Our team is much involved in the organisation of the 4th International Statistical Ecology Conference 2014 that will be held in Montpellier (France) the 1-4 July 2014. We have an amazing list of plenary speakers, invited sessions and workshops. Check out the ISEC2014 website for more details!
We have just released a list of frequently asked questions (FAQ) on E-SURGE, a software application that is developed by Rémi Choquet in our team. E-SURGE allows the estimation of demographic parameters based on capture-recapture data. It relies on the multievent modeling framework developed by Roger Pradel to deal with uncertainty in the assignment of states to individuals. We will do our best to keep a list of applications updated. Do not hesitate to get back to us if you have any comments on the FAQ.
A new paper by a former PhD student of the team, Lucile Marescot, now a post-doc at UC Davis.
Marescot, L., Chapron, G., Chadès, I., Fackler, P., Duchamp, C., Marboutin, E. and O. Gimenez (2013). Complex decisions made simple: A primer on stochastic dynamic programming. Methods in Ecology and Evolution. In press. DOI: 10.1111/2041-210X.12082. PDF on request.

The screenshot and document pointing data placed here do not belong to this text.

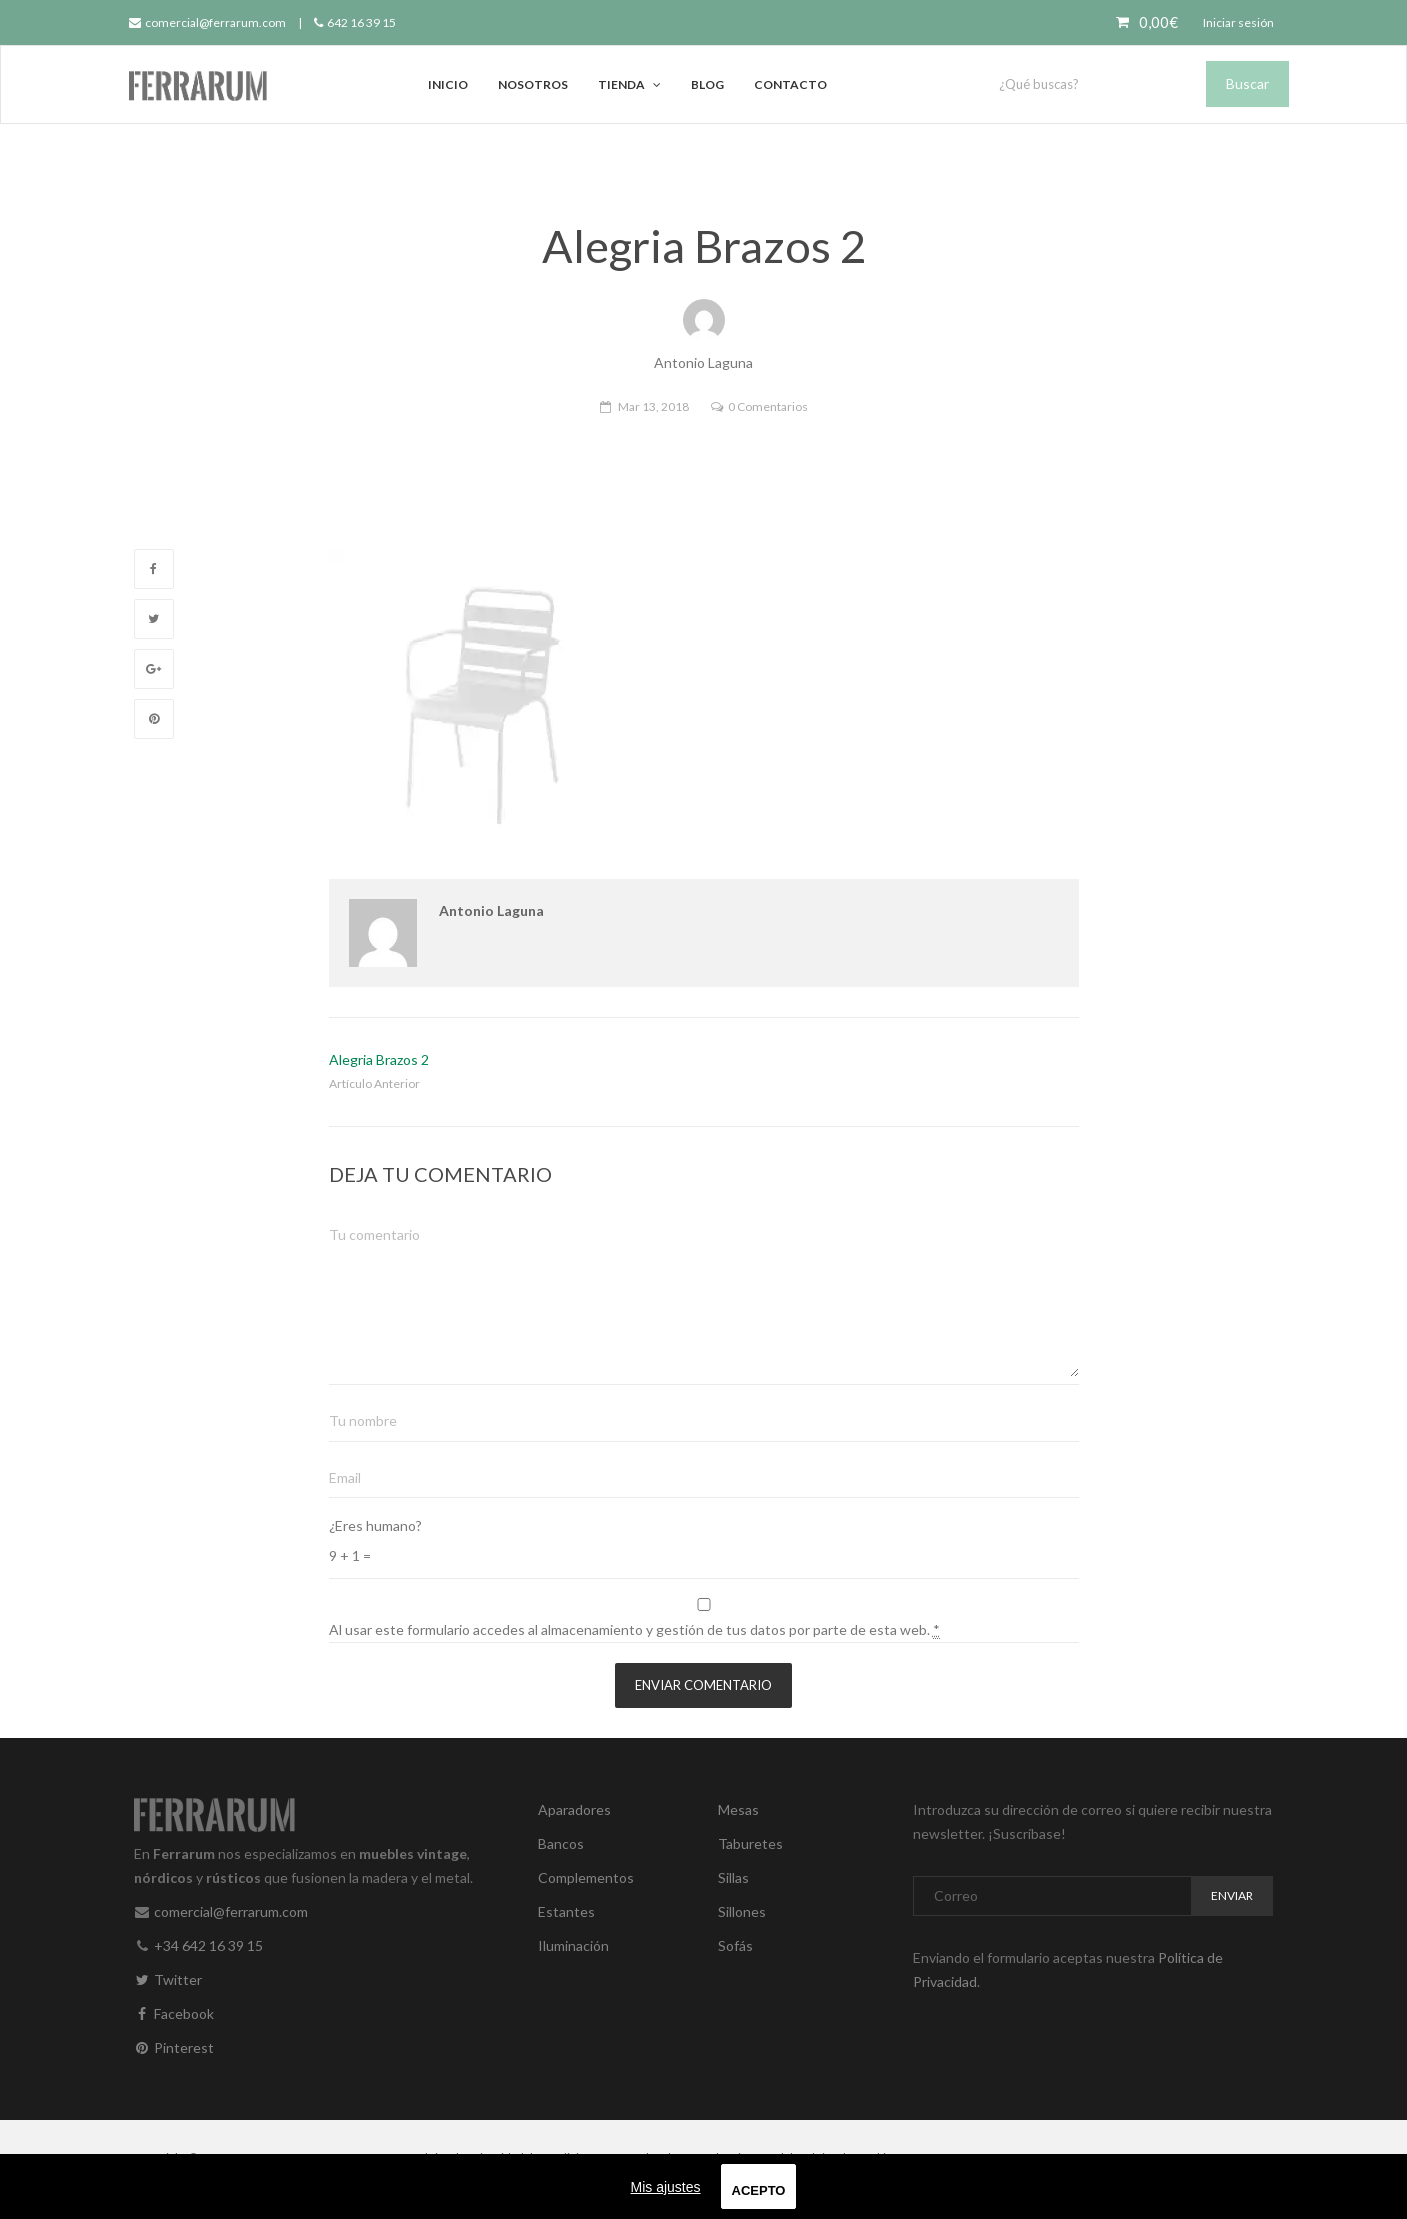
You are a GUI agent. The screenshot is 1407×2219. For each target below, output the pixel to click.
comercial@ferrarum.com (207, 22)
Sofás (735, 1945)
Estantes (566, 1911)
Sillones (742, 1911)
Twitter (168, 1979)
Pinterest (174, 2047)
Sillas (733, 1877)
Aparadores (574, 1809)
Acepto (759, 2190)
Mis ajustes (666, 2187)
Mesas (738, 1809)
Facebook (174, 2013)
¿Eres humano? (375, 1525)
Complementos (586, 1877)
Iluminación (573, 1945)
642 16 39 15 (355, 22)
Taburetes (750, 1843)
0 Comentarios (768, 406)
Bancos (561, 1843)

This review and tutorial paper (with R code) is about dynamic programming, a powerful mathematical technique to make decisions in presence of uncertainty. This paper would not have been born without the help of Guillaume Chapron, population modeller and large carnivores specialist, as well as Iadine Chadès and Paul Fackler both world experts in the field of decision making.
1. Under increasing environmental and financial constraints, ecologists are faced with making decisions about dynamic and uncertain biological systems. To do so, stochastic dynamic programming (SDP) is the most relevant tool for determining an optimal sequence of decisions over time.

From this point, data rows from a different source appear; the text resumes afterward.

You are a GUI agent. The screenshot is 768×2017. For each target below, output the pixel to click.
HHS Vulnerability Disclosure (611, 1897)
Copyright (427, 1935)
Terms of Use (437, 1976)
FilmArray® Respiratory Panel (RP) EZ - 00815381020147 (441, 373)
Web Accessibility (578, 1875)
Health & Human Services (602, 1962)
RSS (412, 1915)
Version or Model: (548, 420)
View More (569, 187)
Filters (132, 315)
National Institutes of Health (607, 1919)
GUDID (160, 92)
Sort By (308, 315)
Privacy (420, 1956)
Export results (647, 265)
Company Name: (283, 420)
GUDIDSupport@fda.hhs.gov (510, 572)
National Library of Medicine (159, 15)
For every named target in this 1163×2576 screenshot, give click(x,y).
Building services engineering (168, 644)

2. Despite an increasing number of applications in ecology, SDP still suffers from a lack of widespread understanding. The required mathematical and programming knowledge as well as the absence of introductory material provide plausible explanations for this.
3. Here, we fill this gap by explaining the main concepts of SDP and providing useful guidelines to implement this technique, including R code.
4. We illustrate each step of SDP required to derive an optimal strategy using a wildlife management problem of the French wolf population. Our results show how the determination of optimal policies is sensitive to the incorporation of uncertainty.
5. SDP is a powerful technique to make decisions in presence of uncertainty about biological stochastic systems changing through time. We hope this review will provide an entry point into the technical literature about SDP and will improve its application in ecology.